- **DATA**
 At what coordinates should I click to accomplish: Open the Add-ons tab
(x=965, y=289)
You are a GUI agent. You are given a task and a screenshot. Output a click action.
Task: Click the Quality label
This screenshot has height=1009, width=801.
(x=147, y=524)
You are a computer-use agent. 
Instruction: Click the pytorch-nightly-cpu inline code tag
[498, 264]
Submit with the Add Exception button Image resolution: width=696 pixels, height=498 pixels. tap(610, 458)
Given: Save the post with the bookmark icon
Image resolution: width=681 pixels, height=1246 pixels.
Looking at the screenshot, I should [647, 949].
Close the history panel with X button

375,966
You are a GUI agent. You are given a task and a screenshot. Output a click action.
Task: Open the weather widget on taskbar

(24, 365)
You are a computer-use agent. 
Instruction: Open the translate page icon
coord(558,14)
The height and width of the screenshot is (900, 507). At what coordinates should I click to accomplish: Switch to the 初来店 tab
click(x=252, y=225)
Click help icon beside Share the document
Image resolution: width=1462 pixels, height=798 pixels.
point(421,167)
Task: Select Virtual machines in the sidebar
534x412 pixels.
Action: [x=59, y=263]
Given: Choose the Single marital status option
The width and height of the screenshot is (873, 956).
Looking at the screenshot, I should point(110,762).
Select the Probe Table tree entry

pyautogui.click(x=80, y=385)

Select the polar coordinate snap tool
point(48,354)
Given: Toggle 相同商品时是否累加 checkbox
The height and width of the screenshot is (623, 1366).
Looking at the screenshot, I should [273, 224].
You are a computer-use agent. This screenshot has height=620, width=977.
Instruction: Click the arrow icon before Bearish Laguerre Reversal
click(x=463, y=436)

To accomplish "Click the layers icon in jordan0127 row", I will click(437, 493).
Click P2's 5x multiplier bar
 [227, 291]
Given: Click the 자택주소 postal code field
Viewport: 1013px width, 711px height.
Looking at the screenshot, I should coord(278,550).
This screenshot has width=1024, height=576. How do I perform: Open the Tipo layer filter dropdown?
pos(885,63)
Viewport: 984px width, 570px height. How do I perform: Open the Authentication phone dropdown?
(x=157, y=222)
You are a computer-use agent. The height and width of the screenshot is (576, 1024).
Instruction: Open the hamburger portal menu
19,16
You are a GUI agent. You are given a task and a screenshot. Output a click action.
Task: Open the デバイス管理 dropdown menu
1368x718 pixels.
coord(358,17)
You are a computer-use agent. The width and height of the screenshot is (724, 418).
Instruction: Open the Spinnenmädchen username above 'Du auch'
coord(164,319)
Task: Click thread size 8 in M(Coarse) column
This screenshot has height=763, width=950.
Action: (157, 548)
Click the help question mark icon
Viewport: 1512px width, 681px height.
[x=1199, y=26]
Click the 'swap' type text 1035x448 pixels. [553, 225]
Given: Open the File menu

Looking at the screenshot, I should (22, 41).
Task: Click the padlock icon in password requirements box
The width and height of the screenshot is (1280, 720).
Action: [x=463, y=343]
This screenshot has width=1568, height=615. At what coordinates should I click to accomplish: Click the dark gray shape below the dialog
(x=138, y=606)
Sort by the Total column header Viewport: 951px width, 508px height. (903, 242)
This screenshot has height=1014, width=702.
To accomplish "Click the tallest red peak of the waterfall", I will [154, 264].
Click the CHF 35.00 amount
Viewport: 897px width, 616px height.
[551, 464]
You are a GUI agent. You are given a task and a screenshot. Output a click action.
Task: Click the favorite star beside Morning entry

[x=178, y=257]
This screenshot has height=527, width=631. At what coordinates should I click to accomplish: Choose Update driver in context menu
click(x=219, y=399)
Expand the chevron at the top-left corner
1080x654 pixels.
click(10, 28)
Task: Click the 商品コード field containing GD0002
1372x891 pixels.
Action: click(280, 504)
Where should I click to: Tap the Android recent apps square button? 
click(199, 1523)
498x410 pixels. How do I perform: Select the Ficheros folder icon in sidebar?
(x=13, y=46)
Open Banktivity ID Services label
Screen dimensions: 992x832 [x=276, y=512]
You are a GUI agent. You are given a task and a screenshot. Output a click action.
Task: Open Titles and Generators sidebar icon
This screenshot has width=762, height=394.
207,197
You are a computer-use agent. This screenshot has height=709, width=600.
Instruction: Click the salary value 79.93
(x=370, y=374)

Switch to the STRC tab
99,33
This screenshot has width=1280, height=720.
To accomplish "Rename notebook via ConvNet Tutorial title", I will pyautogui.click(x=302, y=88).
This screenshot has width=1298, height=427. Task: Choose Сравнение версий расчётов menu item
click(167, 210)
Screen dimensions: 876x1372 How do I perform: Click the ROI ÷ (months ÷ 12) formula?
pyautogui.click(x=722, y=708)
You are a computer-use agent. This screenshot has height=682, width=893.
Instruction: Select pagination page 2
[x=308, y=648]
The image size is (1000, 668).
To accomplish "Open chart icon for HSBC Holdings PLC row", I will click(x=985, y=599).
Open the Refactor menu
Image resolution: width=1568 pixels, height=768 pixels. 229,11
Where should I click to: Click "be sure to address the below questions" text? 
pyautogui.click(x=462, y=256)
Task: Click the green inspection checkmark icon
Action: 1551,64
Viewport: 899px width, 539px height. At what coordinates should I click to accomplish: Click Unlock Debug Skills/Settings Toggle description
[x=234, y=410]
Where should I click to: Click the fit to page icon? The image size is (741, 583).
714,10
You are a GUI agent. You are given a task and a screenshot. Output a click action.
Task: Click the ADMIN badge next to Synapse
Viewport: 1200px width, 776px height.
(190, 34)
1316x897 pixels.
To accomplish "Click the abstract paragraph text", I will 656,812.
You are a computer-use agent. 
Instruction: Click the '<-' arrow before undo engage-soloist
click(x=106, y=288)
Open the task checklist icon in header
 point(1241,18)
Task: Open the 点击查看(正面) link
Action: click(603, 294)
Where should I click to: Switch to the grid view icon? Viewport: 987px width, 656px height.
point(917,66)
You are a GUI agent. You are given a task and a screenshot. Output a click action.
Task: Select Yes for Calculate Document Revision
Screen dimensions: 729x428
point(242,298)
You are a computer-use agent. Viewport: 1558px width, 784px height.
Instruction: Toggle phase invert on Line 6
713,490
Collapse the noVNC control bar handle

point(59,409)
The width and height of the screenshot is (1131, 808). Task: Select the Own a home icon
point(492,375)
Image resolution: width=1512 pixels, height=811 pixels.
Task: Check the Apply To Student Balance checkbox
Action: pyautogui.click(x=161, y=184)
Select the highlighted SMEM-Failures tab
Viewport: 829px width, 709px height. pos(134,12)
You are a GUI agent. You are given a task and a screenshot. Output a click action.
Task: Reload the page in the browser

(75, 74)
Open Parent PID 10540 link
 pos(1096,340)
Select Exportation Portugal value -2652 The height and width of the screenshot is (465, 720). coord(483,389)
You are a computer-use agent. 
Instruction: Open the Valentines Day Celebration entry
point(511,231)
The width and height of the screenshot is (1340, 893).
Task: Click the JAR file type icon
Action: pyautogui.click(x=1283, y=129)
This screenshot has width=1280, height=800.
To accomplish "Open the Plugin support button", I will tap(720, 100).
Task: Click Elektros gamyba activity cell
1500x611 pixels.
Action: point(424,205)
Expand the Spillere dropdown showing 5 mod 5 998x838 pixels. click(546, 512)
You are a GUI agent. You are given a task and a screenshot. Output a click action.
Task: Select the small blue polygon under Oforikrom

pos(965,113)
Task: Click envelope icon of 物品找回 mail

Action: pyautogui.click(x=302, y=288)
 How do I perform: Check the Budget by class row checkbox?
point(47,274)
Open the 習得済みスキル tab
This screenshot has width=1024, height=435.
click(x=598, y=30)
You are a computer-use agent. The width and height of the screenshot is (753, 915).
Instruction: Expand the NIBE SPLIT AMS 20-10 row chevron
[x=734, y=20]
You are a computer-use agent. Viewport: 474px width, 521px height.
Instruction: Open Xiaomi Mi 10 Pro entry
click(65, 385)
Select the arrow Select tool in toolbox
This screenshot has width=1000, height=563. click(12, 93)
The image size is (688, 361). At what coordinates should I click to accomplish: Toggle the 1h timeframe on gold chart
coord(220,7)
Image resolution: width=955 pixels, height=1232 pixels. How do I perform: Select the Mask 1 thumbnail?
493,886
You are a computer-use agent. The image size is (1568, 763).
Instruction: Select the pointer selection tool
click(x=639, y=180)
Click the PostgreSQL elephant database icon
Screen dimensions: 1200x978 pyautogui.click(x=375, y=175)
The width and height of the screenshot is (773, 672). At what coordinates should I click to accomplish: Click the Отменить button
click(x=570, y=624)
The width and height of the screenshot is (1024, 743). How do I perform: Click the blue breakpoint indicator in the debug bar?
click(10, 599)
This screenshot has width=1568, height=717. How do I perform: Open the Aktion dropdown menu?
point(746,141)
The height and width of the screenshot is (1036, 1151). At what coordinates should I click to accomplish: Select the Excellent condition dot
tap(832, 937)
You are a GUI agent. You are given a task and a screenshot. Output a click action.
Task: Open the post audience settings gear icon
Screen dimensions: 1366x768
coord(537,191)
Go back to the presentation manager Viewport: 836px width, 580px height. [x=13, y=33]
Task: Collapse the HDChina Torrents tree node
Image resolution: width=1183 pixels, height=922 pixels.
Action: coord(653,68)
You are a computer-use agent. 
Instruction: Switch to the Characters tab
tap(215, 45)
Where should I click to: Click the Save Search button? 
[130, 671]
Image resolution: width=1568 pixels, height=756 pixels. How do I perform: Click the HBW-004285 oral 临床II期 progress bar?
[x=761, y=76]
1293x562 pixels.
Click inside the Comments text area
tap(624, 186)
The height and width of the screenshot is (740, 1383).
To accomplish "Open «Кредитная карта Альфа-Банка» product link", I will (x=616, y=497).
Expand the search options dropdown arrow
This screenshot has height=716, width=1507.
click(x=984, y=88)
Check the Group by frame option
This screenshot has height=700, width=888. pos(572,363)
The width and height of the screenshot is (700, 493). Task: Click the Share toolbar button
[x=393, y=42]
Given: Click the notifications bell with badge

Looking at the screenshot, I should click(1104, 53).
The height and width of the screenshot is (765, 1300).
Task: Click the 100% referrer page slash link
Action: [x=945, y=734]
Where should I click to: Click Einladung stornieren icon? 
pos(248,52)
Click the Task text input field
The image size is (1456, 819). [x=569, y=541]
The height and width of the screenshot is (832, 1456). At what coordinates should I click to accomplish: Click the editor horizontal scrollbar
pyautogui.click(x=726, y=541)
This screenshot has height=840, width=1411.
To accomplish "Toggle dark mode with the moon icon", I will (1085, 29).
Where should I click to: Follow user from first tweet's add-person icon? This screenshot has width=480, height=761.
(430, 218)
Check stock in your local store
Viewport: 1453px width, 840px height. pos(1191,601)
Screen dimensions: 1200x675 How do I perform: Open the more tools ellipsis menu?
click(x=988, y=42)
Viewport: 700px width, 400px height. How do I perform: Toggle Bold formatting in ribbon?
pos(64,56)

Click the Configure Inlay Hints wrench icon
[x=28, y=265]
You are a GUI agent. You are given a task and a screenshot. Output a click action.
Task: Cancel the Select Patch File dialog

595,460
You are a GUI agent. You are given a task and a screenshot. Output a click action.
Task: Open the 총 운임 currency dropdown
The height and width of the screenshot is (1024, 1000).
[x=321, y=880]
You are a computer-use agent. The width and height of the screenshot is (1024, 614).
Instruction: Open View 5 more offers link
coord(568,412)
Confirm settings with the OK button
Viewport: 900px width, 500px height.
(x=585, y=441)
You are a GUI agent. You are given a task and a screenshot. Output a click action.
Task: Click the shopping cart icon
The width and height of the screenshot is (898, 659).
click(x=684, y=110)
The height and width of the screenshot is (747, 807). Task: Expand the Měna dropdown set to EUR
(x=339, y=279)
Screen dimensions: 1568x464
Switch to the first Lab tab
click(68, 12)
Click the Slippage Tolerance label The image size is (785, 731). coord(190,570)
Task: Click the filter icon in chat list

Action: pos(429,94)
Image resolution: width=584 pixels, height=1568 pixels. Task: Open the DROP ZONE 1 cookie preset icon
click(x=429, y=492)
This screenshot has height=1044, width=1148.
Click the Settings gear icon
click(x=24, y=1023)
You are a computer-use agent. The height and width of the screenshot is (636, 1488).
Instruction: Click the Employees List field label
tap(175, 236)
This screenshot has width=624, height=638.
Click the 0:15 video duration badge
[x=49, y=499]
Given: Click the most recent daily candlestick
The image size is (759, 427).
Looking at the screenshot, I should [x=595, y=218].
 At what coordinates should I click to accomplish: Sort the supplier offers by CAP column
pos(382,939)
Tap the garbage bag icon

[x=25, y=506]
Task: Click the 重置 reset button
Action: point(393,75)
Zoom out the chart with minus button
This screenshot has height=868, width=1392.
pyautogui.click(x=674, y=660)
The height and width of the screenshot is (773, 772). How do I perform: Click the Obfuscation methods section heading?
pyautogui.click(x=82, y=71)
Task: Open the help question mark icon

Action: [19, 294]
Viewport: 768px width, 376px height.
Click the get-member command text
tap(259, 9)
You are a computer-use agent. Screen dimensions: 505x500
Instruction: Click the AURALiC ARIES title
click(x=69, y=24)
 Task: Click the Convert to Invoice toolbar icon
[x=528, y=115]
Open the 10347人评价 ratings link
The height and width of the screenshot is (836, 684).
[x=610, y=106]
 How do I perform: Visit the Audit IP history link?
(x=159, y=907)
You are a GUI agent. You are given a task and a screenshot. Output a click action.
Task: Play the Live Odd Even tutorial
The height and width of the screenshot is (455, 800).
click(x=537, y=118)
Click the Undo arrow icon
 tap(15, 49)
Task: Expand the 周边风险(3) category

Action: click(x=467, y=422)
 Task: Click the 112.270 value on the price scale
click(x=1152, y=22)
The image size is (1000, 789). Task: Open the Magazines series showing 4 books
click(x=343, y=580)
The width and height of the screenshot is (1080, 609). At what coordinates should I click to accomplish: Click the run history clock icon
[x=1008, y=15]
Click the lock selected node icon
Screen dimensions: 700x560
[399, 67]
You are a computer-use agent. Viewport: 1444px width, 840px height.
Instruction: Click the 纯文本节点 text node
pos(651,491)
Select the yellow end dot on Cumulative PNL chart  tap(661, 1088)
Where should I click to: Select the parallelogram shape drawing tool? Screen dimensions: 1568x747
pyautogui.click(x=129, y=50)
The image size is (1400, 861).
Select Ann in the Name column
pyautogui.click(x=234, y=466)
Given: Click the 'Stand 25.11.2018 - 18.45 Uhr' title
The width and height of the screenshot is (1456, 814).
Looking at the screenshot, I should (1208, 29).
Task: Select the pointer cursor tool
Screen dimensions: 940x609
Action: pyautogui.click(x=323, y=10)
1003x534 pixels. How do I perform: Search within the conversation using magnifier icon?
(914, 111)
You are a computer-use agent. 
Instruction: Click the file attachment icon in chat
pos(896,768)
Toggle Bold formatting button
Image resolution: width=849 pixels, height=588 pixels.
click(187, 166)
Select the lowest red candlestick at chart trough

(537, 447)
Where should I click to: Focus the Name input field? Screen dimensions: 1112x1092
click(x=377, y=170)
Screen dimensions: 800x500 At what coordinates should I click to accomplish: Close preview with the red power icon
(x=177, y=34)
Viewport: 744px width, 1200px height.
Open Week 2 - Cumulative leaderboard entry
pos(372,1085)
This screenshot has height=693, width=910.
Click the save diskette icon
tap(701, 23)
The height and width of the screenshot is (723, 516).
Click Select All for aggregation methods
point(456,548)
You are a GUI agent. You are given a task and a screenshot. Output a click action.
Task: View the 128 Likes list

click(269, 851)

- **GOAL OF THE EXERCISE**
All that is wanted is the stretch of lines above from the one containing "Where should I click to: Click the Save" through the one containing "Expand the search options dropdown arrow", duplicated exactly.

- **WRITTEN REPLY**
Where should I click to: Click the Save Search button? 
[130, 671]
Image resolution: width=1568 pixels, height=756 pixels. How do I perform: Click the HBW-004285 oral 临床II期 progress bar?
[x=761, y=76]
1293x562 pixels.
Click inside the Comments text area
tap(624, 186)
The height and width of the screenshot is (740, 1383).
To accomplish "Open «Кредитная карта Альфа-Банка» product link", I will (x=616, y=497).
Expand the search options dropdown arrow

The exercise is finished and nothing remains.